I shook my head. “You could at least pretend I’m scary. You know, for the overall dramatical effect that I’m about to kick your ass back to the Netherworld. A little shaking would be nice. Tears are best.”
The demon-Julia crossed her arms over her chest and showed me her teeth. “I’m going to take my time with you,” she sneered. “I’m in a good mood, see. I’m going to start with your arms and rip them off one at a time.” She showed me more teeth. “I’ll let you watch while I eat your arms and your legs. Then I’m going to suck your brain out through your eyes, witch bitch.”
Nice.
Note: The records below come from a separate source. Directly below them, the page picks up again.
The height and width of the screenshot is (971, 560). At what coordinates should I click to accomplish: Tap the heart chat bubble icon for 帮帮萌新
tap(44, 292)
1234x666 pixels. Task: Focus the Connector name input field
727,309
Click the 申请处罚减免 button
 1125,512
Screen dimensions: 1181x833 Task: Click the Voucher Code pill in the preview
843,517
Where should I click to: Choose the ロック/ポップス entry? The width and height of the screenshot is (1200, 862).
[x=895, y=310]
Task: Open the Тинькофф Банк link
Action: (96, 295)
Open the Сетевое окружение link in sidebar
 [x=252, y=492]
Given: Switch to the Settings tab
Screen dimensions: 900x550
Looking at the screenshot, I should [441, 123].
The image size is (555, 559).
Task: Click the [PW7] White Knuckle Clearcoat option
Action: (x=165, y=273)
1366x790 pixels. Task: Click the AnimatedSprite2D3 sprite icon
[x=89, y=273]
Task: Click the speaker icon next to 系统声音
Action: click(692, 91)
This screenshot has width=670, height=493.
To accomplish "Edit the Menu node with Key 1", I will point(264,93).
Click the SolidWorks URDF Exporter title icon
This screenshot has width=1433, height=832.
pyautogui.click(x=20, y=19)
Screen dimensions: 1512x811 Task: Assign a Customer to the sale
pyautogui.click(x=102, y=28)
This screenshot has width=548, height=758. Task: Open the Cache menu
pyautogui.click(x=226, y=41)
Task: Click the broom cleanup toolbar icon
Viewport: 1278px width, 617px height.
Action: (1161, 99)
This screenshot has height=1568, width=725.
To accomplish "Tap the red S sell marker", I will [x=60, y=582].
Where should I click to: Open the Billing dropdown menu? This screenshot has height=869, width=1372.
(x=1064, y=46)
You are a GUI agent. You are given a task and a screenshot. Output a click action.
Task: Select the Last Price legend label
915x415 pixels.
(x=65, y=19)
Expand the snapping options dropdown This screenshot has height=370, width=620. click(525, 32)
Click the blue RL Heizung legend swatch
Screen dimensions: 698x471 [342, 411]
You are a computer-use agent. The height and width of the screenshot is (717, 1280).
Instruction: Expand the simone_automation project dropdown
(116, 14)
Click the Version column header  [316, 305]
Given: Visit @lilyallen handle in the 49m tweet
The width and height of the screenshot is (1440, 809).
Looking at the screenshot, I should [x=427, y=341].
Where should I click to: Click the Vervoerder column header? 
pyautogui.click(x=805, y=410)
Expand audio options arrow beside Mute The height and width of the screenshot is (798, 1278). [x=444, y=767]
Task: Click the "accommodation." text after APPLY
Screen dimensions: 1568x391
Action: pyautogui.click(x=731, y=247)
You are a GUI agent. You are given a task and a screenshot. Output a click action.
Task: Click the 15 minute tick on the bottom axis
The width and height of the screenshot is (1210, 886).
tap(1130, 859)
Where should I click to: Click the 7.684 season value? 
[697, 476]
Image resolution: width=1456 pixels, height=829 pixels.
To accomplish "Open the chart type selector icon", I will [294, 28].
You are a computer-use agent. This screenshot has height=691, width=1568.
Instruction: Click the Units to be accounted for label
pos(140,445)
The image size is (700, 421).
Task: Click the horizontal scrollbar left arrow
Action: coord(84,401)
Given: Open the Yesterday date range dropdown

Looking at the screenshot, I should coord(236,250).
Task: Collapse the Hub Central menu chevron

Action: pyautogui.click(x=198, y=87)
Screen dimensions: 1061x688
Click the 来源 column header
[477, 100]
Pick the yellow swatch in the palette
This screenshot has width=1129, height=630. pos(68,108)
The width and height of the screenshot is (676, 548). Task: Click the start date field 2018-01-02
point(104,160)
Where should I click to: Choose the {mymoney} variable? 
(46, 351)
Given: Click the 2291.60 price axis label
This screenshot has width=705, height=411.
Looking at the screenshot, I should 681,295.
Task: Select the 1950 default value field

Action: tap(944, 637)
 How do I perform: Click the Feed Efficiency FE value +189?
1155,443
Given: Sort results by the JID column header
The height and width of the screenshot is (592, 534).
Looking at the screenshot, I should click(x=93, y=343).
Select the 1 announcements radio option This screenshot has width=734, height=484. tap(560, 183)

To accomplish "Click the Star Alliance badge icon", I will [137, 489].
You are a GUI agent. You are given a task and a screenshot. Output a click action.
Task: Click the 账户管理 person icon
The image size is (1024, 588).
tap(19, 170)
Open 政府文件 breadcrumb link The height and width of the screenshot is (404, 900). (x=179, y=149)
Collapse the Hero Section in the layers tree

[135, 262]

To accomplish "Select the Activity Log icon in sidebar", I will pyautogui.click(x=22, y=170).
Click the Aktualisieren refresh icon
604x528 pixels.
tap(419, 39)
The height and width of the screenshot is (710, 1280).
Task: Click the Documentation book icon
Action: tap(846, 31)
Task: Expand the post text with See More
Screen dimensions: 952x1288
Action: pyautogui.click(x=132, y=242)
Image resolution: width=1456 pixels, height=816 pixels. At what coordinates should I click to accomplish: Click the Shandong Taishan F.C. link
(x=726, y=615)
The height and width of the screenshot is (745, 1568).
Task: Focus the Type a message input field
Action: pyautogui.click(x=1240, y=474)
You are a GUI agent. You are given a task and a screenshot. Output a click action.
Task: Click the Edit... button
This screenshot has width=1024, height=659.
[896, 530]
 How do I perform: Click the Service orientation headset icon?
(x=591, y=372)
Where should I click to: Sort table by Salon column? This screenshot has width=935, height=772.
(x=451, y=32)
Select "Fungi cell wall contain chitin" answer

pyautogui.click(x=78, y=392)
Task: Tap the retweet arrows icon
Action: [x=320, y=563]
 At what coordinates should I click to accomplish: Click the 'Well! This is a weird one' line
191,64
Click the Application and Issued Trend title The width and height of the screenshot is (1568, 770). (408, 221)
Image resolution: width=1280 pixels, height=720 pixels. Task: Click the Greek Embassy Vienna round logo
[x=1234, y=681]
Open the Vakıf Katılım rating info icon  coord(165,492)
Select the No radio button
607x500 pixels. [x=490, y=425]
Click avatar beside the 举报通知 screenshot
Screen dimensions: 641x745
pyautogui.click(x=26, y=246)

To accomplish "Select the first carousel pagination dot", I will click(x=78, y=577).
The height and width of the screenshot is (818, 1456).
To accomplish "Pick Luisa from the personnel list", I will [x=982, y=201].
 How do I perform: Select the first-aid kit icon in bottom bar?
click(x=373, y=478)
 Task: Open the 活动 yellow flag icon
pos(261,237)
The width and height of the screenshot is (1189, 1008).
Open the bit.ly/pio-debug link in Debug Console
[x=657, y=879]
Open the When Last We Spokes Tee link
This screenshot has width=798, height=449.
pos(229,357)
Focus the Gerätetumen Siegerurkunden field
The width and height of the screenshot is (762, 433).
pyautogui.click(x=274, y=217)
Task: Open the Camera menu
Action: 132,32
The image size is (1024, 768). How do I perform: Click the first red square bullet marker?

Okay, then.
I scrambled to my feet and drew upon the energy gathered in the sigil. It grew along with a buzzing in my ears and a prickling along the back of my neck. I was going to fry that demon.
“In the name of our Lord Creator,” I chanted, bringing forth the energy and molding it. I shaped it into the effect I was looking for with my thoughts, fiercely picturing the exorcism sigil. “I exorcise you, Demon,” I added fiercely, my stance strong. “Every impure spirit, every demonic power, every incursion of the infernal adversary. I command you.” I raised my right palm and said firmly, “Flee this place! Flee this body! May your power issue forth from her. Be not and be gone!”
At the words, the energy poured out of me in a rush. There were no lights, no glowing energy or anything else that would cost a special effects company a crapload of money, just a tingling in the air like tiny electrical currents and a burst of wind.
I staggered as the sigil’s energy roared out of me and almost lost my balance.
It hit demon-Julia.
She stumbled back, shock replacing her smile and her features growing distant. She thrashed, her head shaking as she kept muttering the same word, over and over again—no. She froze with a frightening suddenness, and her body eased into relaxation. Then her shoulders shook as she began to laugh.
“Told you so,” said demon-Julia, a smile in her voice. “Your witch tricks won’t work on me.”
Damn. This was really not my night. I flicked my gaze back at my sigil. It was fine. Perfect, even drawn under duress. So why hadn’t it worked?
Breathing hard, I sagged with a bit of tiredness. Channeling so much energy through me was like running a marathon, and a sudden weakness in my limbs made me sway.
But I wasn’t giving up. Not today. Not ever. And not when a young girl’s life was at stake.
Jaw clenched, I took a step toward the demon until we were but ten feet apart, focusing on the energy I was still channeling through the sigil.
I took a shaking breath and said, “In the name of our Lord—”
A hard burst of energy hit me, sending me across the room. I landed sprawled on my butt with my legs in the air. Not pretty. My head smashed against the ground a moment later, complete with a burst of black spots in my vision and very real pain. My palms curled into claws as I panted through the pain and tasted blood in my mouth. My concentration vanished, and with it, some of my nerve.
Did I mention this was seriously not my night?
“You have no power over me, half-breed,” laughed the demon, a sneer to her voice.
My magic didn’t work. The exorcism that should have released the girl did absolutely nothing. Head pounding like I’d hit it with a sledgehammer, I blinked and rolled over to my side.
Demon-Julia walked over to me and snarled, “I’m going to feast on your flesh, little witch.”